Biometric Check-in for ATD-ISAP (SmartLINK)
Description
This use case intends to solve the problem of the need for frequent in-person check-ins for participants in the ATD-ISAP program.
Detailed example
There are two outputs related to using ISAP Biometric Monitoring App. Either a participant “passes” (biometric match) or the photo is moved to a “pending review” status. In either scenario, a human can evaluate the response.
AI / analytics pattern
Computer Vision: AI that processes and interprets visual data (e.g., images and videos).
Automation level / stage
c) Deployed – The use case is being actively authorized or utilized to support the functions or mission of an agency.
Expected benefit
ISAP Biometric Monitoring App is a technology option that allows participants to report in using a smartphone. This app verifies a participant’s identity, determine their location, and quickly collect status change information. The app adds functionality not available with telephonic and is less intrusive than a GPS unit. ISAP monitoring app limits in-person interactions of routine check-ins, allowing more time to be allocated to non-compliant participants, complex removal proceedings cases and docket management.

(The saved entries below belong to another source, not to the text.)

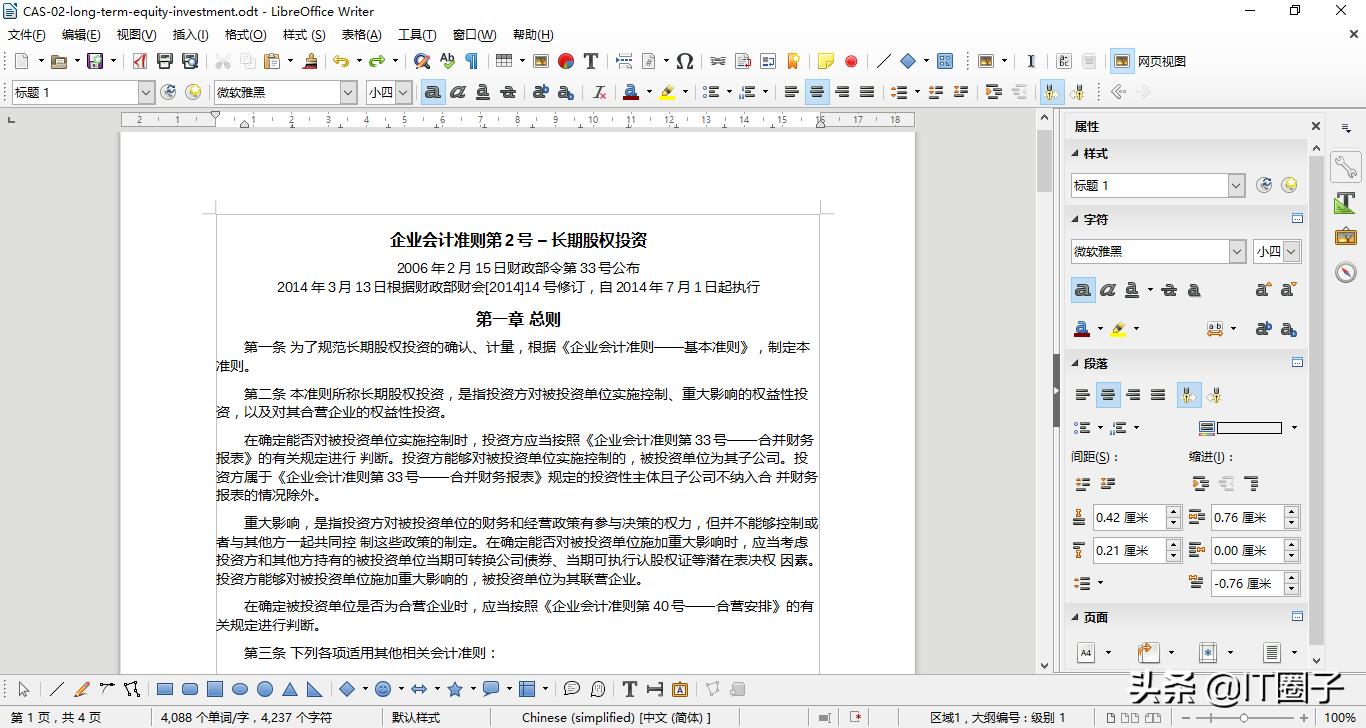Open the print dialog via printer icon
The image size is (1366, 728).
pyautogui.click(x=164, y=61)
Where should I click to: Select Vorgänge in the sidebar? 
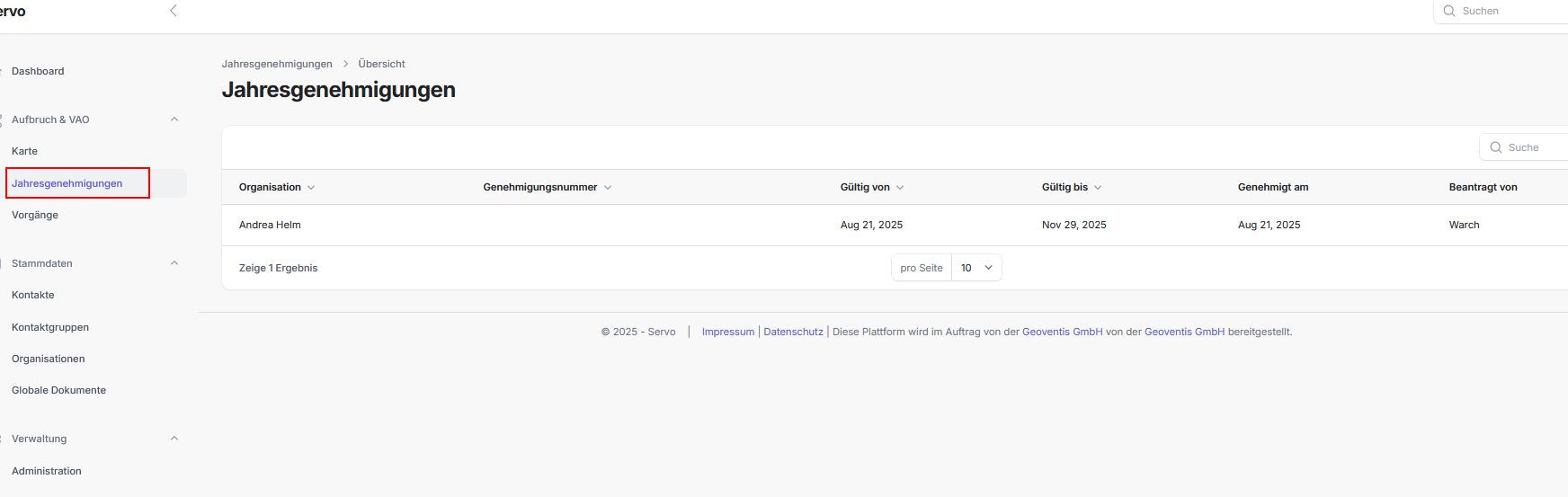click(x=35, y=215)
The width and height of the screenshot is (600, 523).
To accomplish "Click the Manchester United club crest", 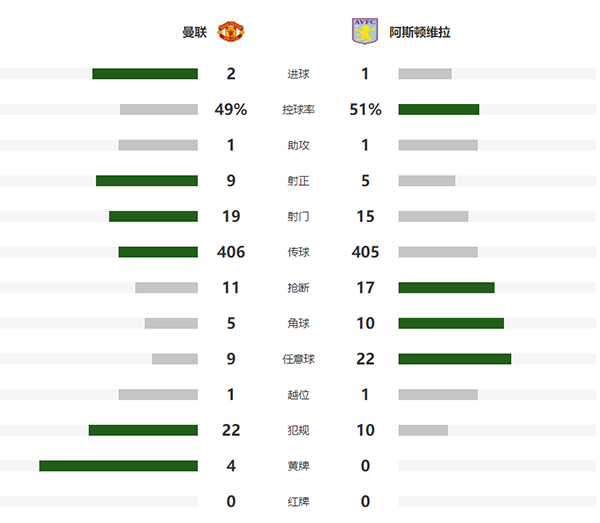I will [x=231, y=31].

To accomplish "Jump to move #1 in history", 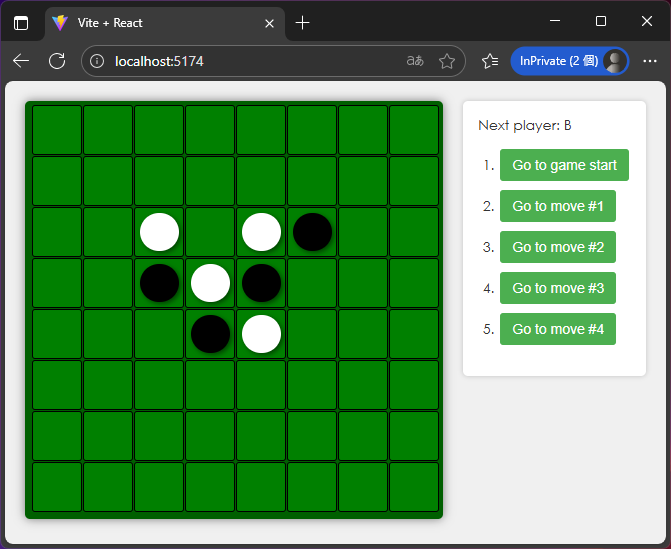I will [x=558, y=206].
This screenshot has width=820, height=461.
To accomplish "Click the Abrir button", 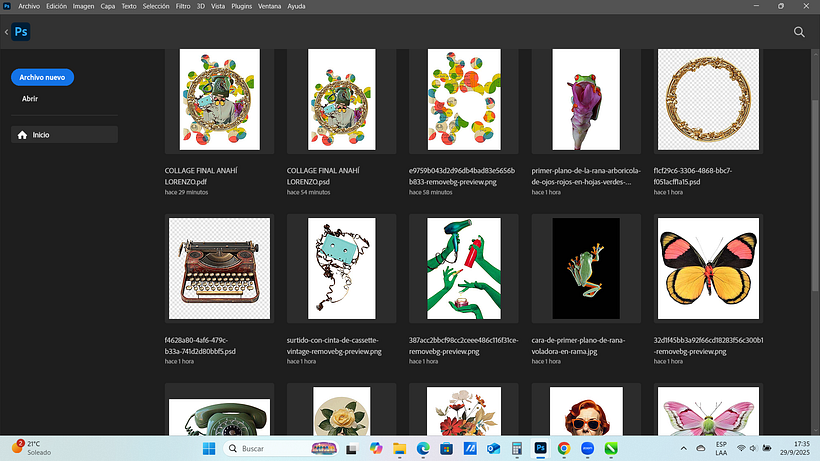I will (x=30, y=99).
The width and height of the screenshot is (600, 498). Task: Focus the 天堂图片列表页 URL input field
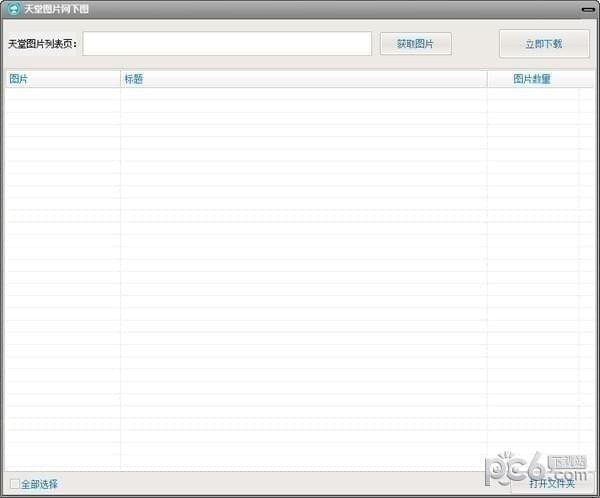point(227,44)
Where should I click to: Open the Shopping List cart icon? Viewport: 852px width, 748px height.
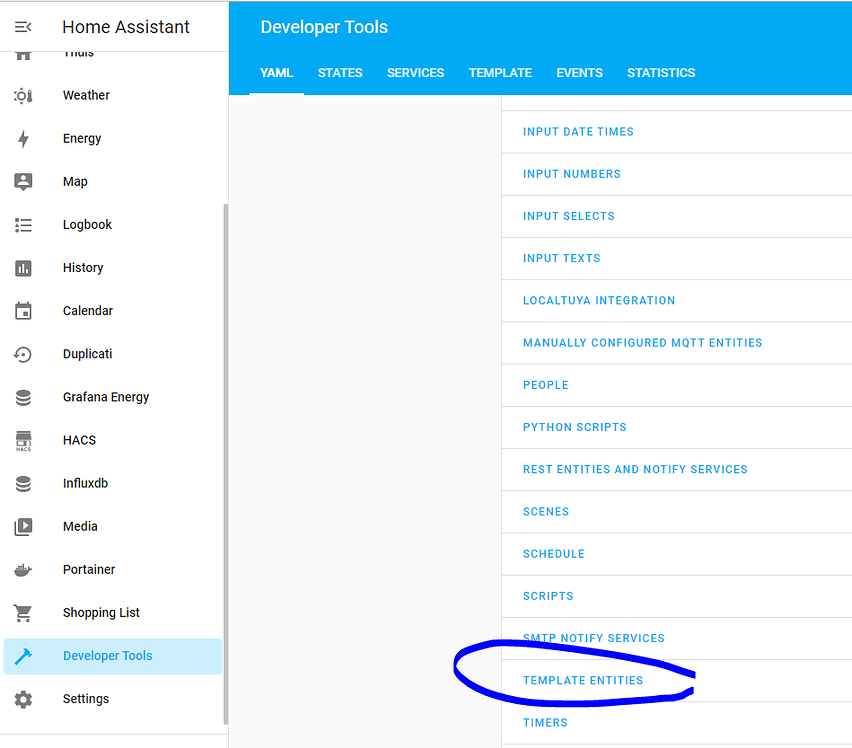click(x=22, y=612)
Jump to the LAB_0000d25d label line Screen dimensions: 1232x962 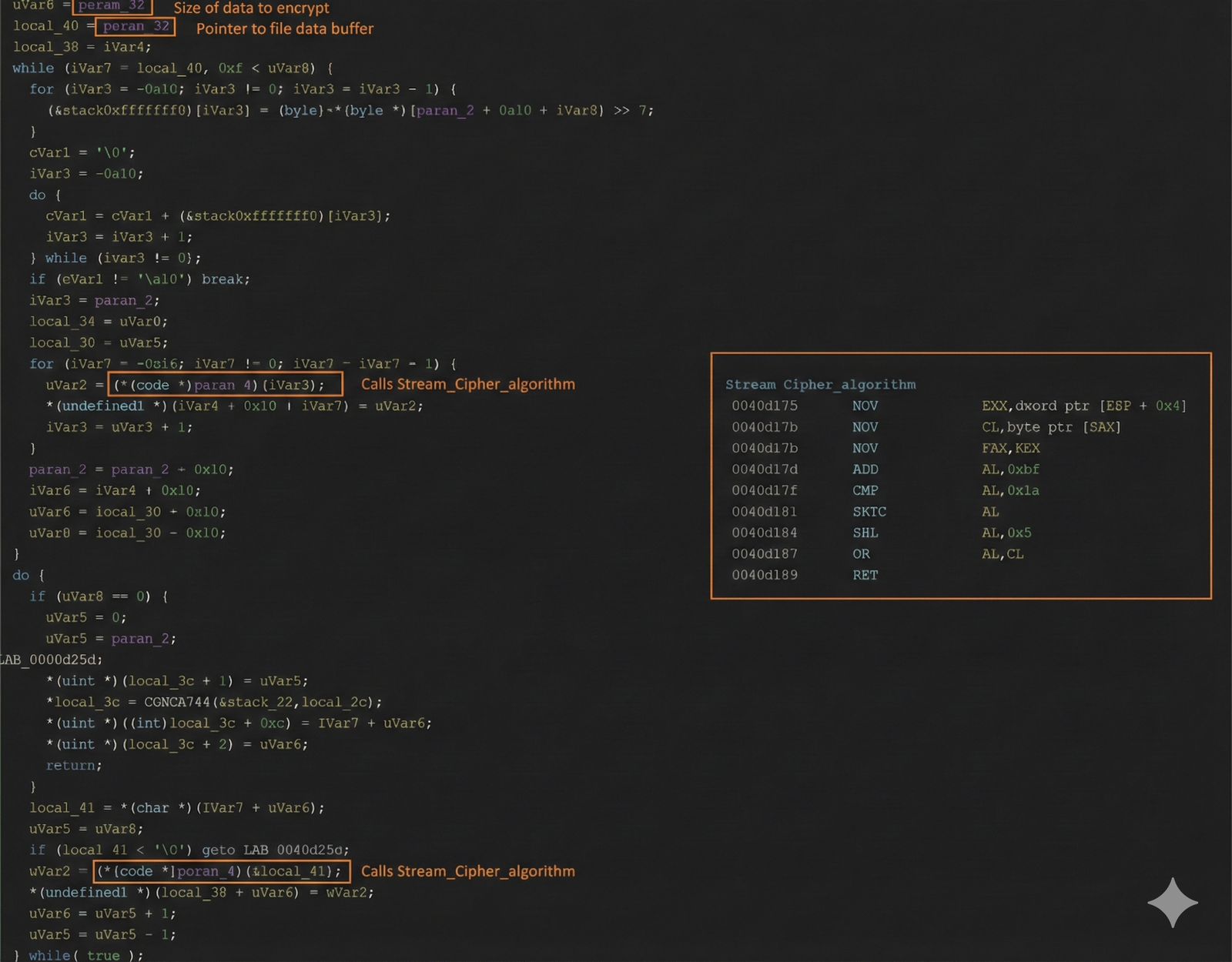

Audit / financial statement impact
Facial verification is only one option for check-in. If the remote check-in fails, either because it was unable to verify the match between the user and their previously taken photo, or because of other potential issues (poor lighting, camera/phone malfunction, etc...), an officer will manually review the check-in photo against the previously taken photos. If that fails, the user can schedule an in-person check-in at their local ERO office. Therefore, the output of AI (facial verification for a remote check-in) is not the primary basis for a decision or action that would affect the individual's rights or safety. It is a convenience to help save time for both the user and officers.
Controls / human review
ATO: Yes; PIA: https://www.dhs.gov/sites/default/files/2023-08/privacy-pia-ice062-atd-august2023.pdf
Data needed
The training process includes datasets from diverse facial images and real-world environments. The images are preprocessed to normalize variables like lighting and facial expressions, making them suitable for facial matching. Data techniques, such as rotation and scaling, are also applied to alleviate the need for additional data collection. The models are trained to extract facial features and to match them accurately.